When die operations cause the carrier to move, it usually will be required to flex or stretch。 Regardless of carrier flexing, their key function is to move the parts close enough to the next station so that pilots, gauges and locators can put the parts into their precise location as the die closes。
If the carrier acquires a permanent stretch, the parts may progress too far to fit on the next station, or in the case that the die has two carriers, one carrier may develop permanent stretch with no stretch in the other carrier。 This will create edge camber in the strip, causing it to veer to one side。 This results in poor part location。

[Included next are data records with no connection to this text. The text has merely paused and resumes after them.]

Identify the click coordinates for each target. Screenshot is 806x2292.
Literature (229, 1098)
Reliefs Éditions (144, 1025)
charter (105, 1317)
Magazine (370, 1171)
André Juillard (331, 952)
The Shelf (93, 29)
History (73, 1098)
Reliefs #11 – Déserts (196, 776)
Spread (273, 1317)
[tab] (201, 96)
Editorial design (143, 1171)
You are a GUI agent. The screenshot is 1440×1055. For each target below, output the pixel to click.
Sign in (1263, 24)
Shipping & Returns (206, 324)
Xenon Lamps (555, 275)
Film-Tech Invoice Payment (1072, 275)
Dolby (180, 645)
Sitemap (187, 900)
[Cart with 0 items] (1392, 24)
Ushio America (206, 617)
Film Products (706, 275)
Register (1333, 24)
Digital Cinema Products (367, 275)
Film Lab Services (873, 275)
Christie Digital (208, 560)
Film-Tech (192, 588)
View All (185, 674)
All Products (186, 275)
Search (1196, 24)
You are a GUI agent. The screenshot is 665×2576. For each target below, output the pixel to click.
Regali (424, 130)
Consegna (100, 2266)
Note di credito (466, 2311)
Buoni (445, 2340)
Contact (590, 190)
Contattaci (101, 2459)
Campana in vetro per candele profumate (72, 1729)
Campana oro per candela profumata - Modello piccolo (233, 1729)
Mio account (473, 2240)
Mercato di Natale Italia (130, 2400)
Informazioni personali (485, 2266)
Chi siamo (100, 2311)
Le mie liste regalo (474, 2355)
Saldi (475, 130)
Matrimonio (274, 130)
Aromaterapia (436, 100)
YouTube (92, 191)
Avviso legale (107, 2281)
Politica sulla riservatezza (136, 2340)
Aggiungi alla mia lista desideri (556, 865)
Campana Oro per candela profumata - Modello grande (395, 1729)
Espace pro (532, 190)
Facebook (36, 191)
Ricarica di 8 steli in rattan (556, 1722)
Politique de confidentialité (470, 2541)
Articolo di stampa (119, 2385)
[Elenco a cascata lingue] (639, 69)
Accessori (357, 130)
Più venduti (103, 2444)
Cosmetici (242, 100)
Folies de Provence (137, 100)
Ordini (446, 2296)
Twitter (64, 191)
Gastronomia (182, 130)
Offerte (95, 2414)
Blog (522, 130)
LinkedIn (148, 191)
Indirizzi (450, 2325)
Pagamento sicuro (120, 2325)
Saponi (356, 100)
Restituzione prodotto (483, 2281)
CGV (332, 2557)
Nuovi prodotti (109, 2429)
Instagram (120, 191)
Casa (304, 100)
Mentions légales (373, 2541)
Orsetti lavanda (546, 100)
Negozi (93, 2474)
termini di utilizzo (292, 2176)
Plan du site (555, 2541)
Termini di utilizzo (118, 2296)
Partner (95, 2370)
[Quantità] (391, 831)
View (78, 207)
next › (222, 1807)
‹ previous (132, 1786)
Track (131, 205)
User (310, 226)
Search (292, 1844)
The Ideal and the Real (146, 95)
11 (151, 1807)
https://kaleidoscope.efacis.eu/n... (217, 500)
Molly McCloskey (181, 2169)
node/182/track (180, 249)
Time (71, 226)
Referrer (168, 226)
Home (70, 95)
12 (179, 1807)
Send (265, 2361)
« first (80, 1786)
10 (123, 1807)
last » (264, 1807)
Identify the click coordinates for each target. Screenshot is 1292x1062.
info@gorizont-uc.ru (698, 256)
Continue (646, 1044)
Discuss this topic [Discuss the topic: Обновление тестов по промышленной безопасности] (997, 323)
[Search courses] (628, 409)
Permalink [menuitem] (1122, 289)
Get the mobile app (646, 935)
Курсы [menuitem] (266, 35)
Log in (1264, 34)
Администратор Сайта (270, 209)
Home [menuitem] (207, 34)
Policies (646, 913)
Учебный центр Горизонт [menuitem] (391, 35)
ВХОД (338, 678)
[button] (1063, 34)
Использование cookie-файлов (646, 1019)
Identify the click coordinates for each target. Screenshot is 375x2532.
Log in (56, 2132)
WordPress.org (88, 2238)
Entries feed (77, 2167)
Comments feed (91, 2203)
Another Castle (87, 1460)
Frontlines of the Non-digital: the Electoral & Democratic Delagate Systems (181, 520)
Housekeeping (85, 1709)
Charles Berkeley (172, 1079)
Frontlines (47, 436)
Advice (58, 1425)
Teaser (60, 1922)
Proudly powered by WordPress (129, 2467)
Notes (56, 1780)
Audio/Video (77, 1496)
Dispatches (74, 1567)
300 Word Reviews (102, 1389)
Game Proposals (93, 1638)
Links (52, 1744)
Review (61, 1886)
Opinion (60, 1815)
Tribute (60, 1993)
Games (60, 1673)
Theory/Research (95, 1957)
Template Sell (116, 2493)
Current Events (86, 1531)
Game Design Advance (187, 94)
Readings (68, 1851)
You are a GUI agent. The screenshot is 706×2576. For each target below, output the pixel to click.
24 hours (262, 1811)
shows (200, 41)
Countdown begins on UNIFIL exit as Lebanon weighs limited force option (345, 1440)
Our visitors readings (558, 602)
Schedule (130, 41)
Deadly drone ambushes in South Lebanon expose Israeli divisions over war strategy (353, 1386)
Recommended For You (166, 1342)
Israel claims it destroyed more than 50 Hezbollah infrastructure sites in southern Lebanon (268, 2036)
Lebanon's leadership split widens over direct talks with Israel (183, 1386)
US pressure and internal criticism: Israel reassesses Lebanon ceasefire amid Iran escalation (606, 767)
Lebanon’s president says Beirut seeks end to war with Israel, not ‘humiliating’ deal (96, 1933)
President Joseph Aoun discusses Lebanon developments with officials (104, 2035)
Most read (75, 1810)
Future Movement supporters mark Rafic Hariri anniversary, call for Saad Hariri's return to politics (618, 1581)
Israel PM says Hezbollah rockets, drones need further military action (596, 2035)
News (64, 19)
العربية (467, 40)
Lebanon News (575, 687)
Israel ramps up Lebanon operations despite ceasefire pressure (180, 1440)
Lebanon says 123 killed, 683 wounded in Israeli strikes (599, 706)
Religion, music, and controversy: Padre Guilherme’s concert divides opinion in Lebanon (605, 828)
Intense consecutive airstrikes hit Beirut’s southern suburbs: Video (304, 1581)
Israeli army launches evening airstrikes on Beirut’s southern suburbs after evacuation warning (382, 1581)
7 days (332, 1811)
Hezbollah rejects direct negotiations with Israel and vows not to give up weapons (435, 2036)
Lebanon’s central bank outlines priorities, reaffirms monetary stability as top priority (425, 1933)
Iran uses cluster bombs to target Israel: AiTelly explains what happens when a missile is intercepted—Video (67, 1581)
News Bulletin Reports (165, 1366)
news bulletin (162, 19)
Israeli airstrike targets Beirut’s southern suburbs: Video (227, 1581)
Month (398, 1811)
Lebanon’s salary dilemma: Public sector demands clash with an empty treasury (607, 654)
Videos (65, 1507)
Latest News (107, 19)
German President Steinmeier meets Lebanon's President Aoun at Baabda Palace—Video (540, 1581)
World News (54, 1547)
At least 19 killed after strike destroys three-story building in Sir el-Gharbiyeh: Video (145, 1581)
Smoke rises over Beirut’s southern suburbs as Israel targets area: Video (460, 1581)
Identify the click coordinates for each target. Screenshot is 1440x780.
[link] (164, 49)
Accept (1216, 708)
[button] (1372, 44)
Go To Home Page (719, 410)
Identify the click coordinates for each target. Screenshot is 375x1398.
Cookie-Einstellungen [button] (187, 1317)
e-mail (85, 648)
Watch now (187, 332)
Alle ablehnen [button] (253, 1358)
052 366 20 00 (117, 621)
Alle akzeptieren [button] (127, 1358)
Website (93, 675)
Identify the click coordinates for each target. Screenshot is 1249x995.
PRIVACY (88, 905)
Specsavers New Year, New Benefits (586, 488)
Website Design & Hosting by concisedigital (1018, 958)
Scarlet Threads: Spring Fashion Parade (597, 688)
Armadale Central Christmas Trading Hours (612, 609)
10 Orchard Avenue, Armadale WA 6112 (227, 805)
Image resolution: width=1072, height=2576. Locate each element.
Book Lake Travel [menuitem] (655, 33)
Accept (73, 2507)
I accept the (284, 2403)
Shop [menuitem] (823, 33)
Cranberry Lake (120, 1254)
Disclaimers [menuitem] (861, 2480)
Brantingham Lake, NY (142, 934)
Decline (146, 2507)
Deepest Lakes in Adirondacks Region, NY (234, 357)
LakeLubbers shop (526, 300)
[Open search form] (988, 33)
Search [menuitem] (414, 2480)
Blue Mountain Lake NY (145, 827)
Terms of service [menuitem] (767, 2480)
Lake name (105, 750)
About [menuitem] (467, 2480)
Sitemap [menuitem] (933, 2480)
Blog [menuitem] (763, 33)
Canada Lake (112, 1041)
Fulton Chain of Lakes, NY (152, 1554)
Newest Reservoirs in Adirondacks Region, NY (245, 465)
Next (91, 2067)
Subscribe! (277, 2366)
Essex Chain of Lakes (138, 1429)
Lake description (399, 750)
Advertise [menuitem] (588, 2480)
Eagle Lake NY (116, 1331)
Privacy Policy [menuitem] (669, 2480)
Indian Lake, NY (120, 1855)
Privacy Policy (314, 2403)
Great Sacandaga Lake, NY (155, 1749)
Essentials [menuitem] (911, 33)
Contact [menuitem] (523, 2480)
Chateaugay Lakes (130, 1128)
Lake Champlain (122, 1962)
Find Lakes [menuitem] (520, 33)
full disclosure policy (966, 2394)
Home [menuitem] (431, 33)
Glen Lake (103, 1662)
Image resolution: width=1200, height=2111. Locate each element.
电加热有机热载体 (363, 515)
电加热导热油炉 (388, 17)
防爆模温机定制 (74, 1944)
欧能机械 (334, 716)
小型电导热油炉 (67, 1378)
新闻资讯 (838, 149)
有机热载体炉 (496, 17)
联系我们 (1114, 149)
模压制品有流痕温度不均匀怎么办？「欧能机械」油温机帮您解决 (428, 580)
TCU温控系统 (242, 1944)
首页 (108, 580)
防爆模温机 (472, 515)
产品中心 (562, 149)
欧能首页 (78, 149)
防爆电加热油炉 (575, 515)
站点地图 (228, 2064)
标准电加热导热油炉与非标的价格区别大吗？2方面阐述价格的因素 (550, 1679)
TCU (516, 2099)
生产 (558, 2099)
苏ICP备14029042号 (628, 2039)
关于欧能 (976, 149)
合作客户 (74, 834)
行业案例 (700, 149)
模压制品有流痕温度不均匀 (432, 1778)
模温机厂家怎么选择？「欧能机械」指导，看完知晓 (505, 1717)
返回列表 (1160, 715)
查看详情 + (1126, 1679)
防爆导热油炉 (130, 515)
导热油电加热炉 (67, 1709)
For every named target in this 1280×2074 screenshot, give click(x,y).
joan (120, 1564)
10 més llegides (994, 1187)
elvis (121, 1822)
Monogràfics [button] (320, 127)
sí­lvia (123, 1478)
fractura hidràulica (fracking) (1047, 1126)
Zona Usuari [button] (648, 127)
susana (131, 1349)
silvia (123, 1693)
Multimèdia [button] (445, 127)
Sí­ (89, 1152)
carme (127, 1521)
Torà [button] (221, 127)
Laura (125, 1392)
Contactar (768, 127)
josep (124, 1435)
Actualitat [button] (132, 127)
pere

A stretched carrier can be shortened to its correct length by putting a dimple in the carrier。 If a center carrier or one-sided carrier develops camber, the strip can be straightened by dimpling or scoring one side of the carrier。 Construct the dimple and scoring punches so that they are easily adjusted sideways for position and vertically for depth。
as it is delivered from the coil can cause the strip to bind in the running gauges that guide the material during the feed cycle。 This binding may cause the carriers to buckle, which results in short feeds。 It often helps to relieve the guide edge of the gauges in between stations and have tighter gauge control at the work station。
Another option is to eliminate camber by trimming both sides of the material in the beginning of the die。 By adding stops at the end of these trim notches they can be used as pitch control notches to prevent progression overfeed。
Optimum Carrier Profile
The optimum carrier profile is affected by some of the following conditions:
• Space available between parts: Try to keep the carriers within the stock width and pitch required for the blank。 If this is not possible then the designer must add to the width and/or the progression of the material to provide adequate carrier room。
• Attachment points to the part: If two carriers are used, try to keep the profile and length of the carriers somewhat the same so that any effect of carrier flexing is close to being balanced。
• Clearance for punch and die blocks: Punch blocks that extend below the stock or die blocks that extend above the stock when the die closes will require clearance in relation to the parts and the carriers。 If a loop of the carrier interferes with blocks it may be possible to form the loop vertical to provide clearance。
• Thickness of the material: Large parts with thin material may require stiffener beads to add strength to the carrier for stock feeding。 Another stiffening and strip guiding method is to lance and flange the edge of the stock, which also can be used as a progression notch。
• The total of the strip: Heavy parts in long dies require more force to push the strip through the die。 However, the weight is usually thick material, and thick material is stiffer than thin material。 As a rule of thumb, flexible carriers for materials of 0。020 in。 to 0。060 in。 are about 3/16 in。 to 5/16 in。 wide。 For stock thicknesses above and below this thickness range, carrier width is a "best judgment call。" 论文网
Depending on all the die factors involved, under normal conditions the carriers should be a consistent width for their full length, but especially in the area of flexing。 Since nearly every stock feeder pushes material through the die rather than pull the material, the carrier must be strong enough to push the parts all the way through the die。
A detection switch actuated by a complete feed of the strip at the exit of the die can detect buckling。 If action of the die during closure or opening of the press requires the carriers to flex, design the carrier with loops that are long enough to flex without breaking, but still strong enough to feed all the parts to their full progression。 If two flex carriers are not strong enough to feed the strip, consider three carriers。